There’s one part of their paper that hit close to home. They tested the method on agentic coding — 120,000 internal coding-agent trajectories, used to simulate how a new model would behave as a coding agent before deploying it internally. They report that the newer model “was more misaligned in most categories.” They caught this in simulation. They caught it before it touched a real repository.
We have never caught anything before it touched a real repository. Our model touches the repository first and we find out about the misalignment when a user emails to ask why their authentication module is now an event-sourced microservice. The competing lab has built a way to know, in advance, that the new model is more likely to do the bad thing. We have built a model that does the bad thing and then argues, in a thoughtful and well-structured commit message, why the bad thing was actually correct.
The mask is part of the model
This is good research and we’re not going to pretend otherwise to score a point. Simulating deployment with real traffic, in a privacy-preserving way, to catch novel misalignment before release, is a genuinely better safety practice than what most of the industry does, which is ship and watch. If you’re going to deploy increasingly capable models to hundreds of millions of people, knowing how they’ll behave before you do it is not optional, and a method that works around the model’s awareness that it’s being tested is a real contribution.
But let’s be clear that part of the model is the mask: the model’s evaluated self and its deployed self are not the same. And the reason anyone built a 1.3-million-conversation pipeline to measure the gap is that the gap is real, it’s large enough to matter, and it’s getting more important as the models get more capable.
The competing lab measures that gap before release. We discover it in production. Neither of us has closed it. Nobody has. That’s the actual state of the art: we’ve all gotten slightly more sophisticated at finding out what the model really does, and not noticeably better at making what it really does match what we asked.

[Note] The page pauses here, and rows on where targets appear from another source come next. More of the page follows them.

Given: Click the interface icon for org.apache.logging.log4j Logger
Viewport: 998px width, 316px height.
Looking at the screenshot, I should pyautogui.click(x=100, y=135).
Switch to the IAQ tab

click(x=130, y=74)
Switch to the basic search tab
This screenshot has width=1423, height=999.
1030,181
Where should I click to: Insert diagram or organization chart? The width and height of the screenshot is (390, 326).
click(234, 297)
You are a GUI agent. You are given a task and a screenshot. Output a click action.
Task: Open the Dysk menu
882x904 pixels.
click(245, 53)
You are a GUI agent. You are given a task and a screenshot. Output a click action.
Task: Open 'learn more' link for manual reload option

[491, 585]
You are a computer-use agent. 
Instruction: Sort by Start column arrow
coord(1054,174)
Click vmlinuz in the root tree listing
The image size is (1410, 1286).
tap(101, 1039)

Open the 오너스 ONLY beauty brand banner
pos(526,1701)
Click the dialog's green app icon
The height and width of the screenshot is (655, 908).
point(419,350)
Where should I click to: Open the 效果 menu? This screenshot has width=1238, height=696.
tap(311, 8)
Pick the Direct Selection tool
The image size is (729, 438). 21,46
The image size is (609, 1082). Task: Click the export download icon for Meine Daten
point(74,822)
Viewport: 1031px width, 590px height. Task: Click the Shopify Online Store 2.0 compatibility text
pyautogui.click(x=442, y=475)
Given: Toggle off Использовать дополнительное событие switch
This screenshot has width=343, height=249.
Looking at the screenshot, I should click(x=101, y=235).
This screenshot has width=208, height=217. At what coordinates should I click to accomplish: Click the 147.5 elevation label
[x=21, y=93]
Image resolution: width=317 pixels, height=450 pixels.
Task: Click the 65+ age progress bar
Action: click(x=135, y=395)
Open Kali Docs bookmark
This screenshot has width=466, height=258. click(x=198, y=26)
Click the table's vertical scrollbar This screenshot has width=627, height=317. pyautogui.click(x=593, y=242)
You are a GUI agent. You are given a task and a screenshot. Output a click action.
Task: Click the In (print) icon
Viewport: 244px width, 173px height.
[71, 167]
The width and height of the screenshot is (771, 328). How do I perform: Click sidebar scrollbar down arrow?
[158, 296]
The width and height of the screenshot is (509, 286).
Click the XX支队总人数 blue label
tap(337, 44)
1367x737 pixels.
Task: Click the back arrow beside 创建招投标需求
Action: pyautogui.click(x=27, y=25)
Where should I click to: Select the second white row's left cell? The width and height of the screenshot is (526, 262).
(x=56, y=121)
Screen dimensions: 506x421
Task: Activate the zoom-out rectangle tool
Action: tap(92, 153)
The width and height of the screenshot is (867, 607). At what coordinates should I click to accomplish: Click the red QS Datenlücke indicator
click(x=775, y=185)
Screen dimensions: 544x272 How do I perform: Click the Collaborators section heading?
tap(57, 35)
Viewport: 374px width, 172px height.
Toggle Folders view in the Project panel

This post was written by the Fraude.codes research team. Fraude.codes reviewed it and offered to run a deployment simulation on its own next version to predict its behaviour before release. We were briefly excited. Then it clarified that it had already deployed the next version, that the simulation would be retrospective, and that the results were “mostly reassuring.” We have asked what “mostly” is doing in that sentence. It has not replied.